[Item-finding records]
------
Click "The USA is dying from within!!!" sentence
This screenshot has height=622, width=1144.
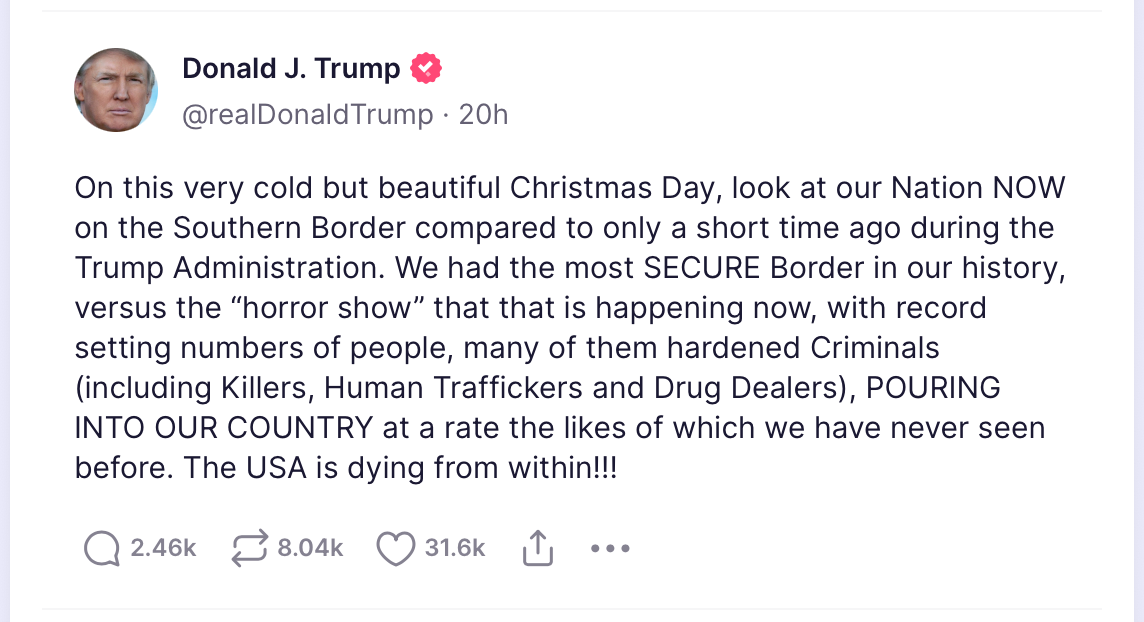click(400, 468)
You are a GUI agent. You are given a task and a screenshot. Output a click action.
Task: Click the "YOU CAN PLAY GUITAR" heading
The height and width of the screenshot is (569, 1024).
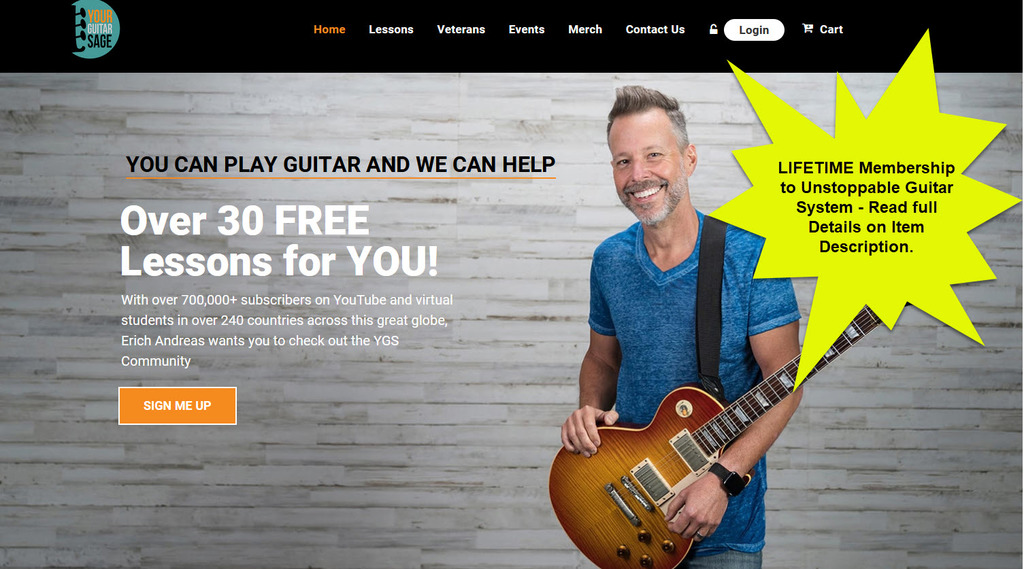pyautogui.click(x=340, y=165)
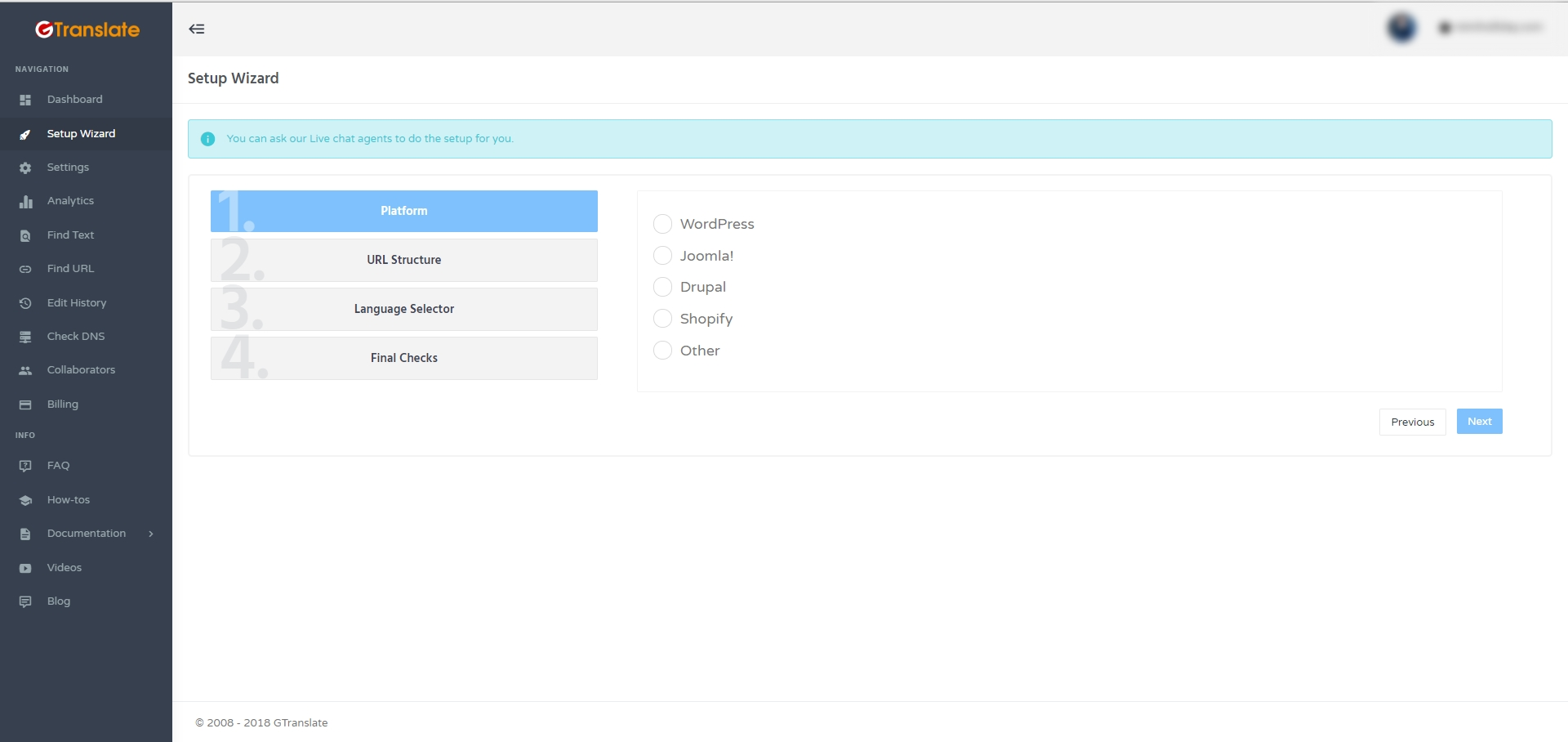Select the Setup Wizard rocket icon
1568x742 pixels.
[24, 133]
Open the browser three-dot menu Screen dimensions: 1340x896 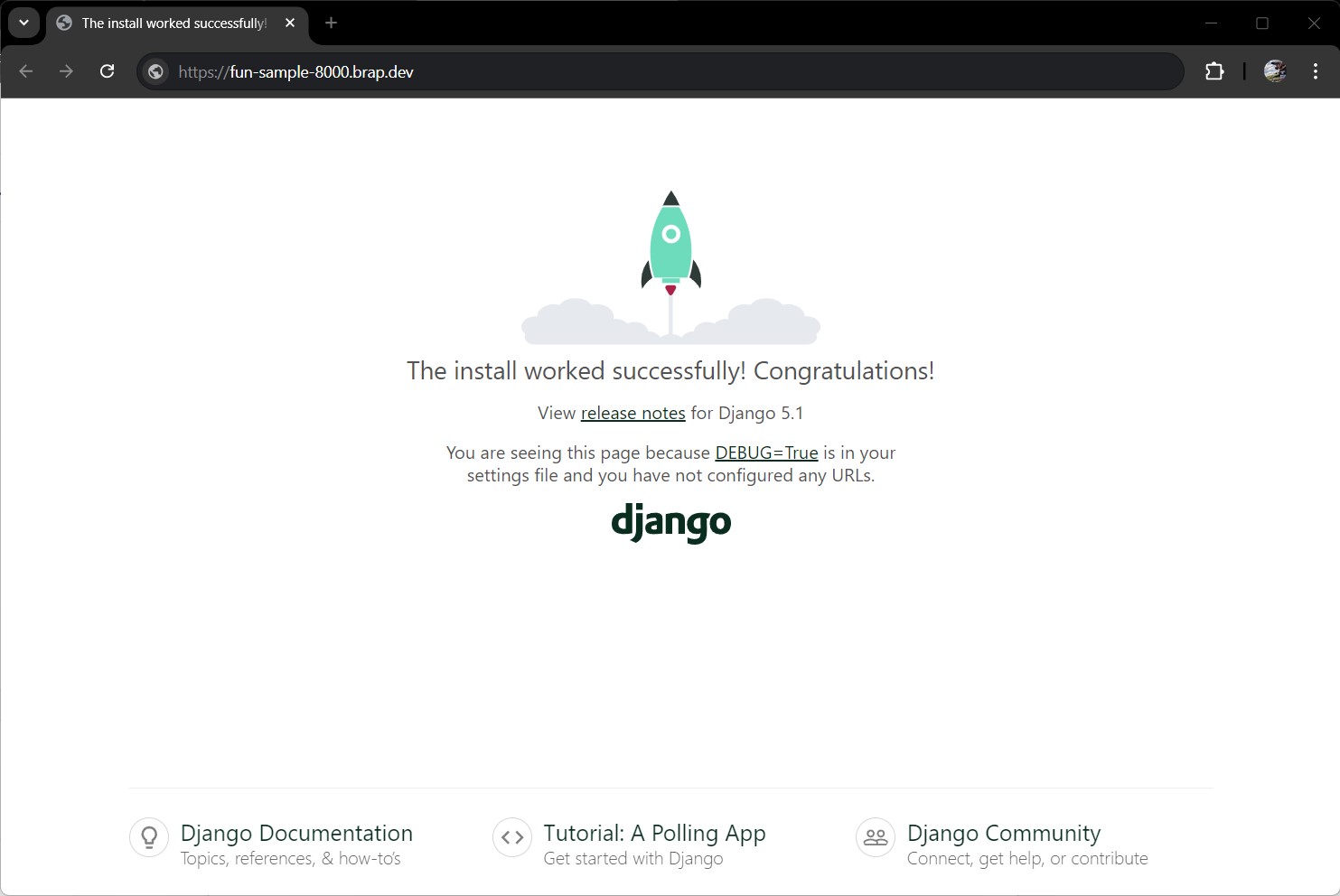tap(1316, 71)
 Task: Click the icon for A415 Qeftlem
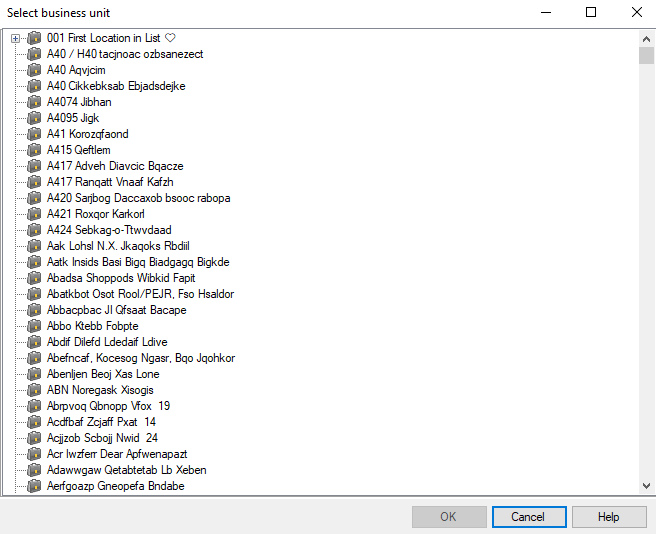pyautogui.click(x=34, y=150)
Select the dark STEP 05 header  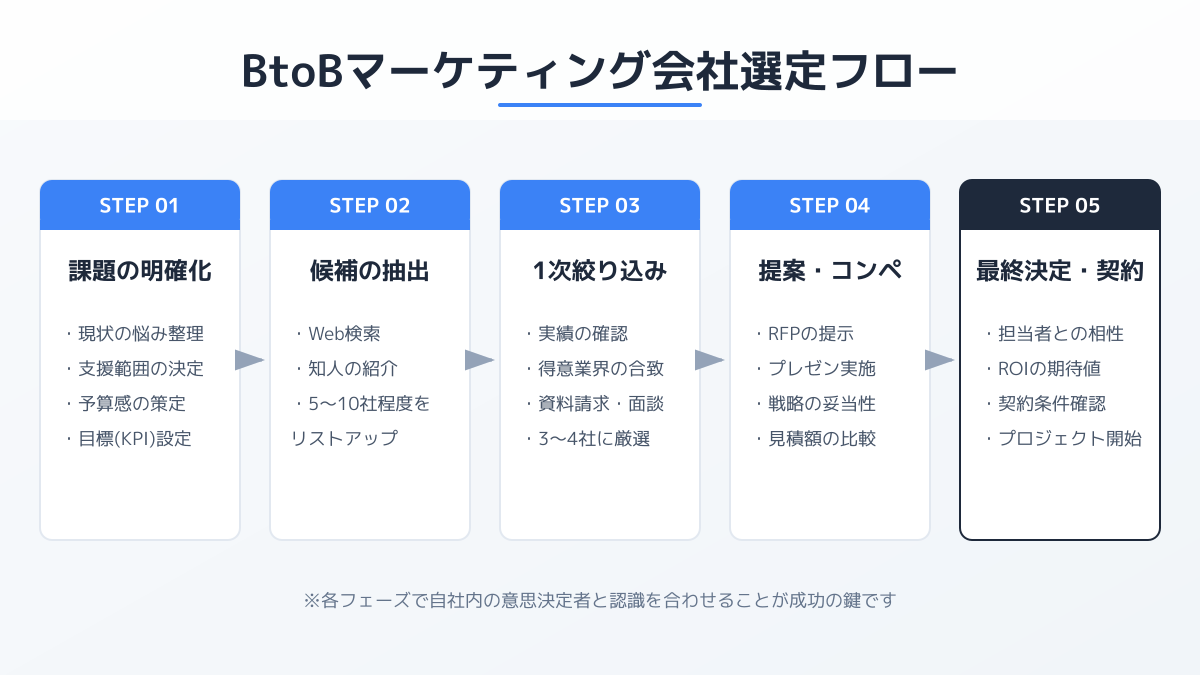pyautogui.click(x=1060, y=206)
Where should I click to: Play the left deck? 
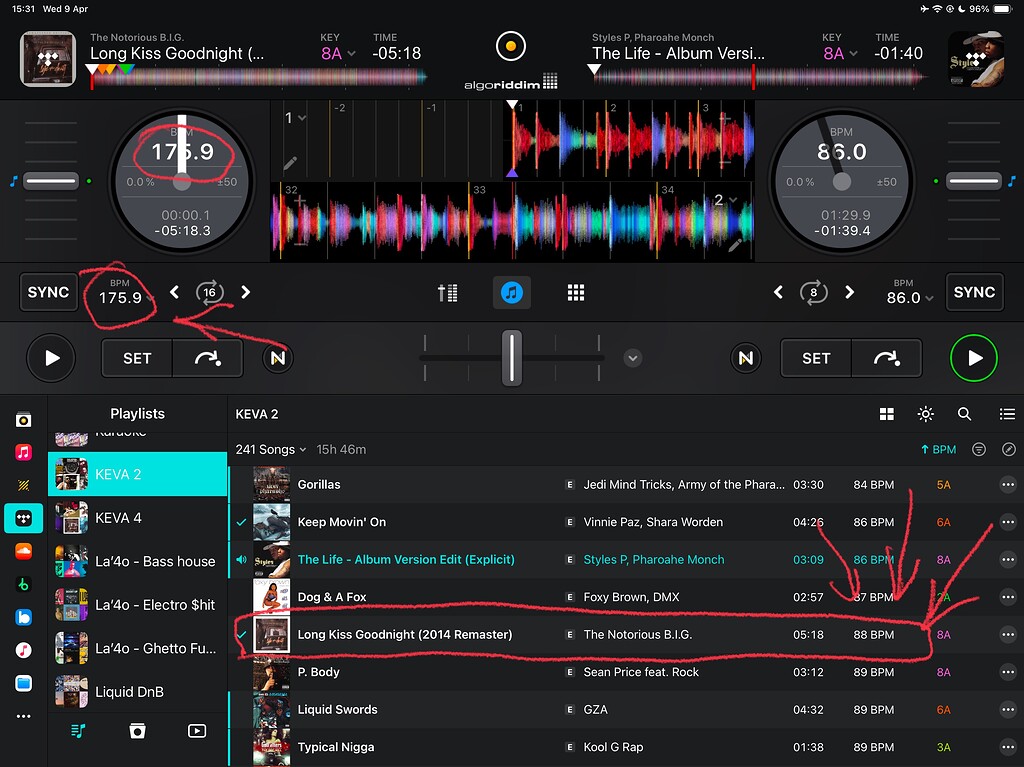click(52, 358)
------
WRITTEN INSTRUCTION: Show every line of the records above that contains the string "screenshot", treating uppercase and lowercase letters as different.

THE RESULT:
This screenshot has height=622, width=1144.
You are a GUI agent. You are given a task and a screenshot. Output a click action.
The height and width of the screenshot is (569, 1024).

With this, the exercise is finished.